Harvard's LDS hoopster

Mission-bound player enjoying success at Ivy League school

These are strange days at Harvard University. For centuries, the Ivy League school has earned renown for producing everything from U.S. presidents (from John Adams — class of 1755 — through Barack Obama) to computer industry icons (think Bill Gates and Facebook's Mark Zuckerberg).

But the Crimson's reputation on the hardwood is far less illustrious. Harvard has never really been counted among the nation's top basketball programs — or attracted top Latter-day Saint hoopsters. That's all changed this season. The team is ranked in the top-25 (a historic first) and enjoying, at press time, a record of 20 wins against just two losses. Part of the squad's success can be attributed to a lifelong Latter-day Saint who — again, at press time — was waiting for his mission call to arrive and will soon leave Cambridge for two years to serve the Lord.

Harvard freshman guard Corbin Miller, a lifelong Church member from Utah, has played a pivotal role
Harvard freshman guard Corbin Miller, a lifelong Church member from Utah, has played a pivotal role in the Crimson's basketball success. He is awaiting the arrival of a full-time mission call. | Photo by Gil Talbot

Corbin Miller had not originally planned to attend Harvard while competing at Sandy, Utah's Brighton High School. Traditionally, the Miller family has stayed out West to play college basketball. Corbin's grandfather, Larry Miller, played at Nevada-Las Vegas, while his father, Bret Miller, played at BYU-Hawaii. A cousin, Nathan Miller, suited up for Weber State in Ogden, Utah. But when the Crimson began recruiting Corbin, he soon discovered that the interest was mutual.

"I made a visit to the school and really enjoyed it," he said.

During the recruiting process, Corbin made Harvard head coach Tommy Amaker and his staff aware that he planned to leave the team at some point to serve a two-year mission. Undeterred, the school offered him a spot on the roster. "The [team] has been great about my decision to serve a mission," he said. "They've all been supportive of what I want to do."

It's proven to be a good decision for Corbin and the Crimson. Coming off the bench, the freshman has averaged over three points a game and has shot almost 50 percent from behind the 3-point line. He has yet to miss a free throw and his recent game-high 13 points, on 5-for-6-shooting, against rival Dartmouth earned him Ivy League Rookie of the Week honors.

"[Corbin] has been a joy to coach, first of all," said Coach Amaker in an story. "He's learned our system very well and quite quickly. I've been impressed with Corbin's competitiveness.

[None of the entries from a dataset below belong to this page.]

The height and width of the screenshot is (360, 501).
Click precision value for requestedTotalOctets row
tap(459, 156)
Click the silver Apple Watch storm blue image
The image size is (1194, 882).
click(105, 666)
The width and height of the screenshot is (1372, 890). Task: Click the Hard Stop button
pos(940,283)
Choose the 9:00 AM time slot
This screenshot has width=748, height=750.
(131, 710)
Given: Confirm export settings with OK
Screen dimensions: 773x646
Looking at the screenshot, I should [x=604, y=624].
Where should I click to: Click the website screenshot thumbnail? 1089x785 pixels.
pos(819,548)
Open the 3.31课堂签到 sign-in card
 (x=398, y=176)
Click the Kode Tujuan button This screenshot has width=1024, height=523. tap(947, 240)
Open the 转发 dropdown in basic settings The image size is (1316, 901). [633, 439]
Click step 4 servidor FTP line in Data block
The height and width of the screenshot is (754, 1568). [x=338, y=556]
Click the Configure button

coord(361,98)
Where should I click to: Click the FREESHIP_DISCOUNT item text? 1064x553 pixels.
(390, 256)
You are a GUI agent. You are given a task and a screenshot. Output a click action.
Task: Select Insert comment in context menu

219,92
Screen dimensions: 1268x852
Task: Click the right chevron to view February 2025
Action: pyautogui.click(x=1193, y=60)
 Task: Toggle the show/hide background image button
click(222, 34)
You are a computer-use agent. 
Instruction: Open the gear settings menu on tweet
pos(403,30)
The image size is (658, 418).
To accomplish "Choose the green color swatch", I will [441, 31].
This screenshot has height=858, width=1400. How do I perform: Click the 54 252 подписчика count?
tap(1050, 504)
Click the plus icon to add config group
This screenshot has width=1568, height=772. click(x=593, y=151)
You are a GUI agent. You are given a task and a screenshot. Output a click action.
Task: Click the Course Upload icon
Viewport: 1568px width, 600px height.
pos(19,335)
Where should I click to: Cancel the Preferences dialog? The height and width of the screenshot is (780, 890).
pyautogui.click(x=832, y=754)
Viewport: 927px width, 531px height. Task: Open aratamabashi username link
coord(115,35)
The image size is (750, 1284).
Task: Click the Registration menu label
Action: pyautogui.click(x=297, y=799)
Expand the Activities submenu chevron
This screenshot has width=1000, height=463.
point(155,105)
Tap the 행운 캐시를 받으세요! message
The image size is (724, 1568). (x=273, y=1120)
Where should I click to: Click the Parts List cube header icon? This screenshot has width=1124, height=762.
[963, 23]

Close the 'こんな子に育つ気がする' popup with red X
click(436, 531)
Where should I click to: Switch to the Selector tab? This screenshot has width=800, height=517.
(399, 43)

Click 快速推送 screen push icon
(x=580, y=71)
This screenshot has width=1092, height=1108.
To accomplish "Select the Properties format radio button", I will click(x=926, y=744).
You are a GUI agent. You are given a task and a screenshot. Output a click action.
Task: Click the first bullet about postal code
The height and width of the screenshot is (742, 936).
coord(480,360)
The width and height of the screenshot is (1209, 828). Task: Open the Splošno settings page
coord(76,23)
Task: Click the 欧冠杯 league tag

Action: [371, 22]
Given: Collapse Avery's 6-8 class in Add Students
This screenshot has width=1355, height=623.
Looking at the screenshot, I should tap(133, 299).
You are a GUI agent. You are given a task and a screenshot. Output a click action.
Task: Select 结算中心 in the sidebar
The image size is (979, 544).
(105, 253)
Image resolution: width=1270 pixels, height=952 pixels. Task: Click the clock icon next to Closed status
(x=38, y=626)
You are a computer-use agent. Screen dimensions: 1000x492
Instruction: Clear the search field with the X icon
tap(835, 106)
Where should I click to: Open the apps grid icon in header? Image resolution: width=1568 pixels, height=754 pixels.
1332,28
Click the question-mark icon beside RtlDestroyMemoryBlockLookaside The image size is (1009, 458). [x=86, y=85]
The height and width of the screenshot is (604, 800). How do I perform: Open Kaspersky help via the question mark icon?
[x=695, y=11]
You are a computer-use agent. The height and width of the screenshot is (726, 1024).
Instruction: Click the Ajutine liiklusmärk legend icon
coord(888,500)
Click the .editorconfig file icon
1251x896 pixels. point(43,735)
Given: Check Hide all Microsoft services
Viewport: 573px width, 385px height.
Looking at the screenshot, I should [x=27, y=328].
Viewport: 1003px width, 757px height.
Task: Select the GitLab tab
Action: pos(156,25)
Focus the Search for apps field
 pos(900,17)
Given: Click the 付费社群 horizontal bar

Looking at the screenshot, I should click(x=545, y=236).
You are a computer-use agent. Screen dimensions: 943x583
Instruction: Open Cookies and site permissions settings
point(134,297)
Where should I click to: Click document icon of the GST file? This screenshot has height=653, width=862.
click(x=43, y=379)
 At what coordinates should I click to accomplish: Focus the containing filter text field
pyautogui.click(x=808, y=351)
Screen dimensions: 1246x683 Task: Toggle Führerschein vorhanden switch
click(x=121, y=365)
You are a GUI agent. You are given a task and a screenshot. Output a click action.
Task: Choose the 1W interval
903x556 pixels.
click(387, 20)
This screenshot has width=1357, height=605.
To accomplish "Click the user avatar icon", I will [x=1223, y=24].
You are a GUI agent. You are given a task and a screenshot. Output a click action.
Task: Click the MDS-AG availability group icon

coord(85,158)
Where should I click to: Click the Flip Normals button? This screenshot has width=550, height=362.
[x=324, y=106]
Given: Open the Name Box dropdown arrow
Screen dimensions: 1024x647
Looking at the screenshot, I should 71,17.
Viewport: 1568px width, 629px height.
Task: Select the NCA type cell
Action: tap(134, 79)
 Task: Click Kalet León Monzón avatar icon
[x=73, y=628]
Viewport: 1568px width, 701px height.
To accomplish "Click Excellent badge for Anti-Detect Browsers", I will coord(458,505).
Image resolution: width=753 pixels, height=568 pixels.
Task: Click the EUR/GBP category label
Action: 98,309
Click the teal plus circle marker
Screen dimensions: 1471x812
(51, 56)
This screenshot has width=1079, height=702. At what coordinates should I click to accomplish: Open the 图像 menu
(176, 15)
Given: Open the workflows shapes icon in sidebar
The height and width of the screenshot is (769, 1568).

He's a competitive kid, and I think that has really allowed him to earn the respect of his teammates and allowed him to be in a position to be in our rotation and to be playing valuable minutes."

Corbin admits that the move from Utah to the Boston area has taken him away from friends and family. And he admits to sometimes feeling out of his comfort zone. "But there have also been so many opportunities, and I've met some great people."

He added that many of his new classmates had never met a Mormon. But he's found most to be open and respectful of his religious convictions. There are several dozen members on campus and Corbin has enjoyed the support of his young single adult ward and the local institute program.

A strong student, Corbin has enjoyed Harvard's academic rigor. Once he returns from his mission he will likely focus his studies on economics or some other business-related field.

Making the jump to Division 1 college basketball has posed other challenges for the 6-foot-2-inch Corbin.

"The guys are so much bigger, faster and stronger — it was a big adjustment," he said. But Corbin added he's having a memorable experience playing for a winning team and he's excited to experience "March Madness." Next month the Crimson team is poised to compete in college basketball's biggest stage — the 2012 NCAA Tournament.

"It is a tremendous time to be here. It's been a fun experience."